The task: Only the lines from the one containing "Task: Step forward" to the end of the records belong in the answer; repeat them exactly and drop the pictures.
-=-=-
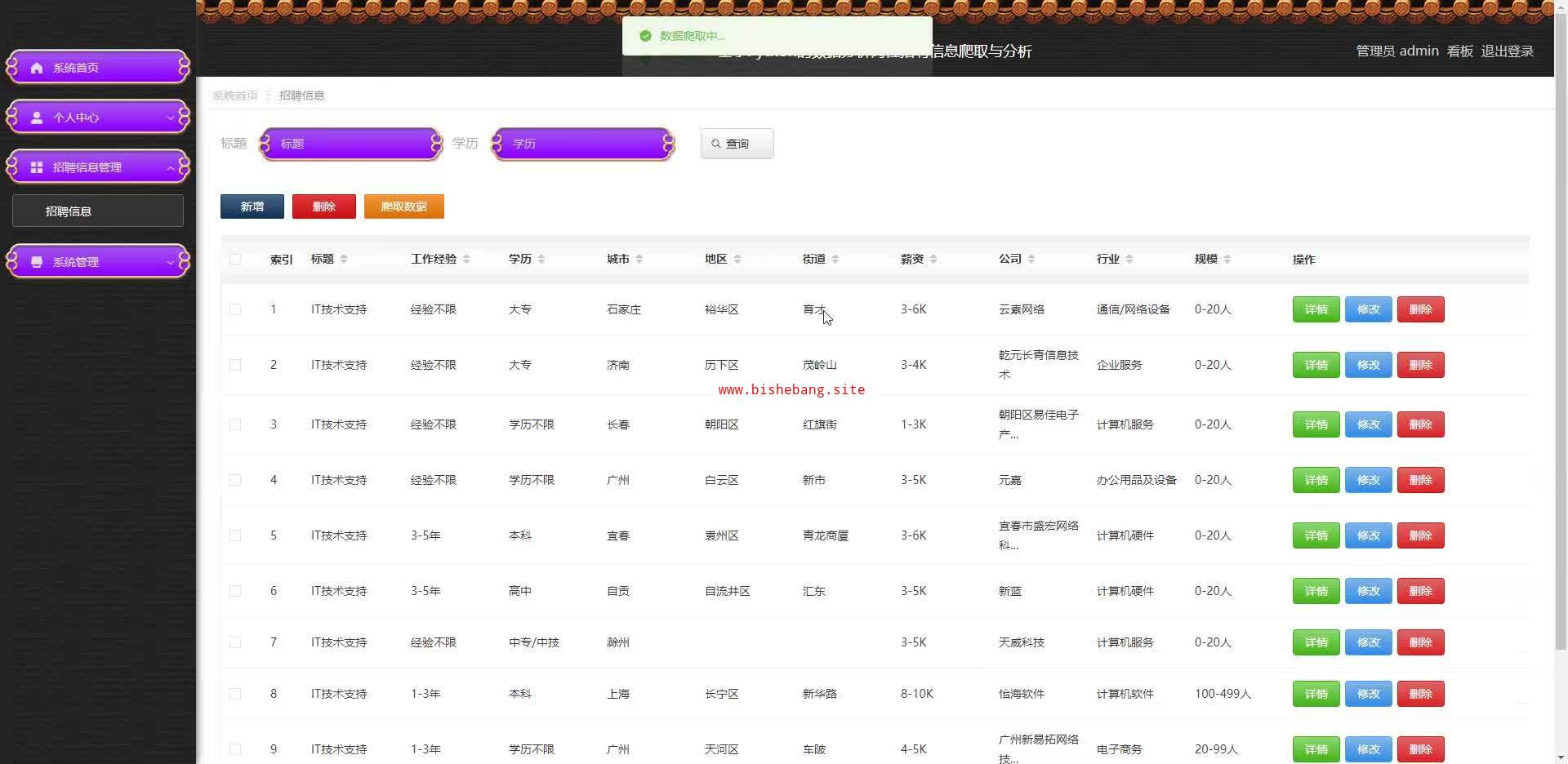Expand the 个人中心 menu chevron
The image size is (1568, 764).
click(x=170, y=118)
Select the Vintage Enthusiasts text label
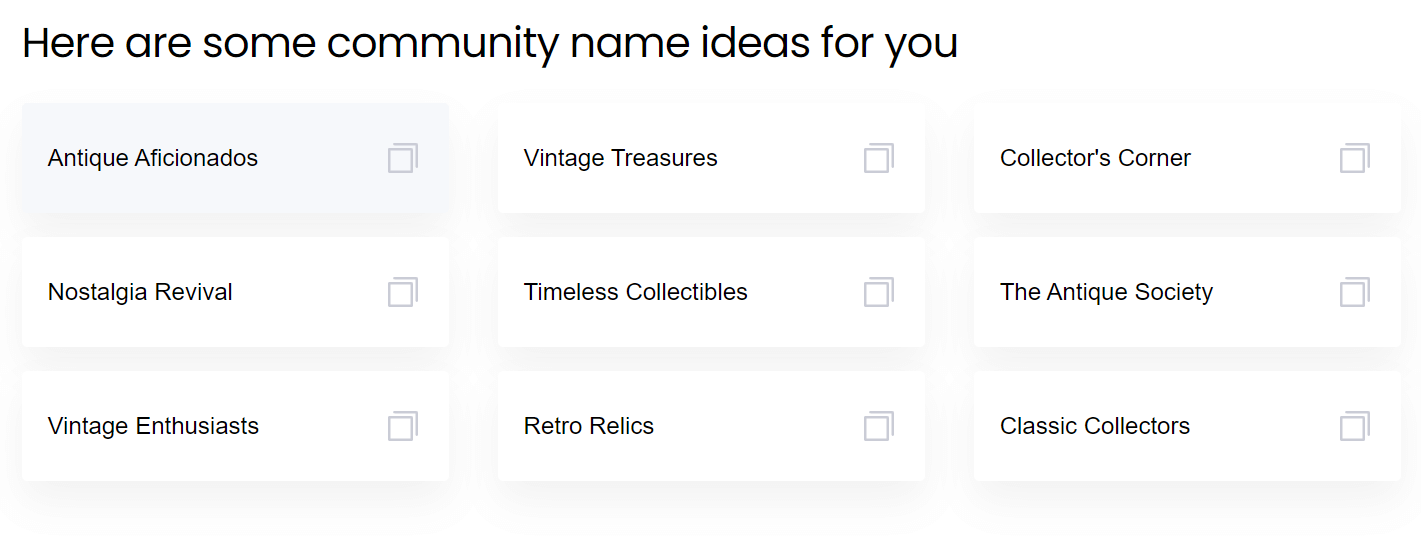1421x541 pixels. (153, 426)
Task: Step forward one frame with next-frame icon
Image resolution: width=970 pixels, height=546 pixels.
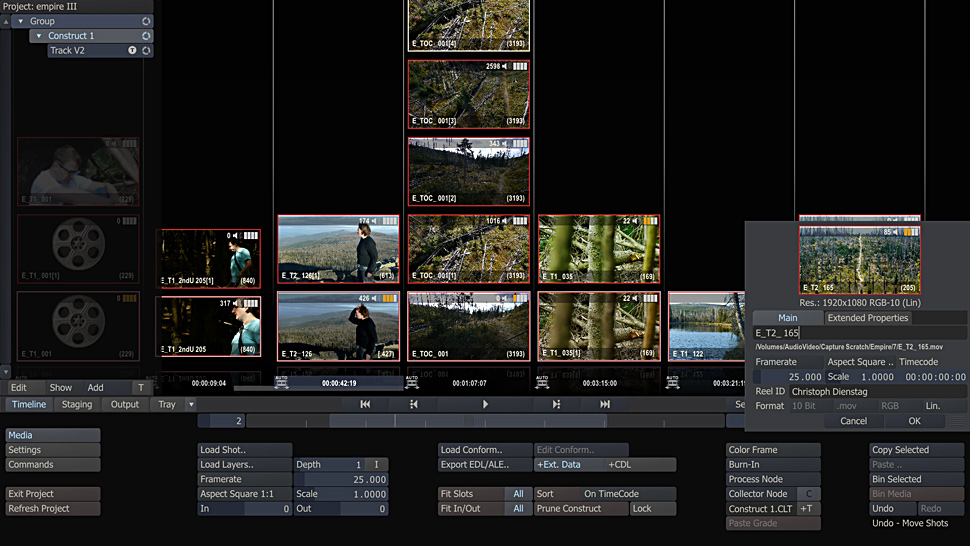Action: [556, 404]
-=-=-
Task output:
Task: Step forward one frame with next-frame icon
Image resolution: width=970 pixels, height=546 pixels.
Action: [556, 404]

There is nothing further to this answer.